Each line with the string "first" is to be copied from the records below.

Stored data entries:
######

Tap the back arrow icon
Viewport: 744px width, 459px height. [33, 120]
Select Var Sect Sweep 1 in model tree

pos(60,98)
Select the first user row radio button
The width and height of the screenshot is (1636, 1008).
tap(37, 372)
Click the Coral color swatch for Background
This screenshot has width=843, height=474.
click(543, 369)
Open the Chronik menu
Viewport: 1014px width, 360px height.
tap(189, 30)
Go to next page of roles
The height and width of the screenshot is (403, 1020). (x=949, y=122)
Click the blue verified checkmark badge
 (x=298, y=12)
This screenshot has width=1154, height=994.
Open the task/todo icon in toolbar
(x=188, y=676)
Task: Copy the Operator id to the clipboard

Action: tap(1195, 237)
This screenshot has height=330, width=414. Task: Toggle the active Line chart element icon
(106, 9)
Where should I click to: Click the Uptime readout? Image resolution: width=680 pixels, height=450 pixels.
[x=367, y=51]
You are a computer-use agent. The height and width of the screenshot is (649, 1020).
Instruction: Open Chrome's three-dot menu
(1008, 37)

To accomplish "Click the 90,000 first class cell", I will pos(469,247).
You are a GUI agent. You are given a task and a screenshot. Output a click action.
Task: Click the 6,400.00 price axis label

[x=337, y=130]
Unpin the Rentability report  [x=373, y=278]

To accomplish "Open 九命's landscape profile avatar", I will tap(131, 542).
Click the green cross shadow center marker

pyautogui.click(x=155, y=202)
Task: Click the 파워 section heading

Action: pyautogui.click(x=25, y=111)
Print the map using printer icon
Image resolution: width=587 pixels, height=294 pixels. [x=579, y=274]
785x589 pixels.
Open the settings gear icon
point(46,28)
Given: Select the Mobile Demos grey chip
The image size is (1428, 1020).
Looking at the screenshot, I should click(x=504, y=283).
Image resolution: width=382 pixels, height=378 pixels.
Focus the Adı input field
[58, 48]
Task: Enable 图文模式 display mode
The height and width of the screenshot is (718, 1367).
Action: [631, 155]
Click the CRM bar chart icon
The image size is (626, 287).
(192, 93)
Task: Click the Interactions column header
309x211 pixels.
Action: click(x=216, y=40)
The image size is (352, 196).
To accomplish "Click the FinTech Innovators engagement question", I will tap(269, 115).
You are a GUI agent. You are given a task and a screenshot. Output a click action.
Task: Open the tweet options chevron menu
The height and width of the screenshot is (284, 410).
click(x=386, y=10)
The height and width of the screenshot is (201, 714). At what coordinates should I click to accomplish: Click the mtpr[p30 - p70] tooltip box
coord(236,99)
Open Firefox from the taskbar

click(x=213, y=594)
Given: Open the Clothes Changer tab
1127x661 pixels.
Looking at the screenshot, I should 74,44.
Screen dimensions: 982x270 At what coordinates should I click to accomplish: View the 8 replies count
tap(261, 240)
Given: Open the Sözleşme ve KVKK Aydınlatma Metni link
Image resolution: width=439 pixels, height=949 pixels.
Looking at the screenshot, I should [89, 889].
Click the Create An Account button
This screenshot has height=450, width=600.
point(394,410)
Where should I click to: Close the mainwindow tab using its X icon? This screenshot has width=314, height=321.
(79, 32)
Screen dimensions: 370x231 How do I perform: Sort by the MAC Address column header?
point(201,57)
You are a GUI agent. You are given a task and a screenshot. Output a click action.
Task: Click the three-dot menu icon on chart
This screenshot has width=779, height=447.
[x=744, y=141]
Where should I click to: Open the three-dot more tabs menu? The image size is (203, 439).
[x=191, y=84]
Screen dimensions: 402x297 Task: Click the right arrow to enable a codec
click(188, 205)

######

SOLUTION FOR THIS TASK:
Select the first user row radio button
To accomplish "Click the 90,000 first class cell", I will pos(469,247).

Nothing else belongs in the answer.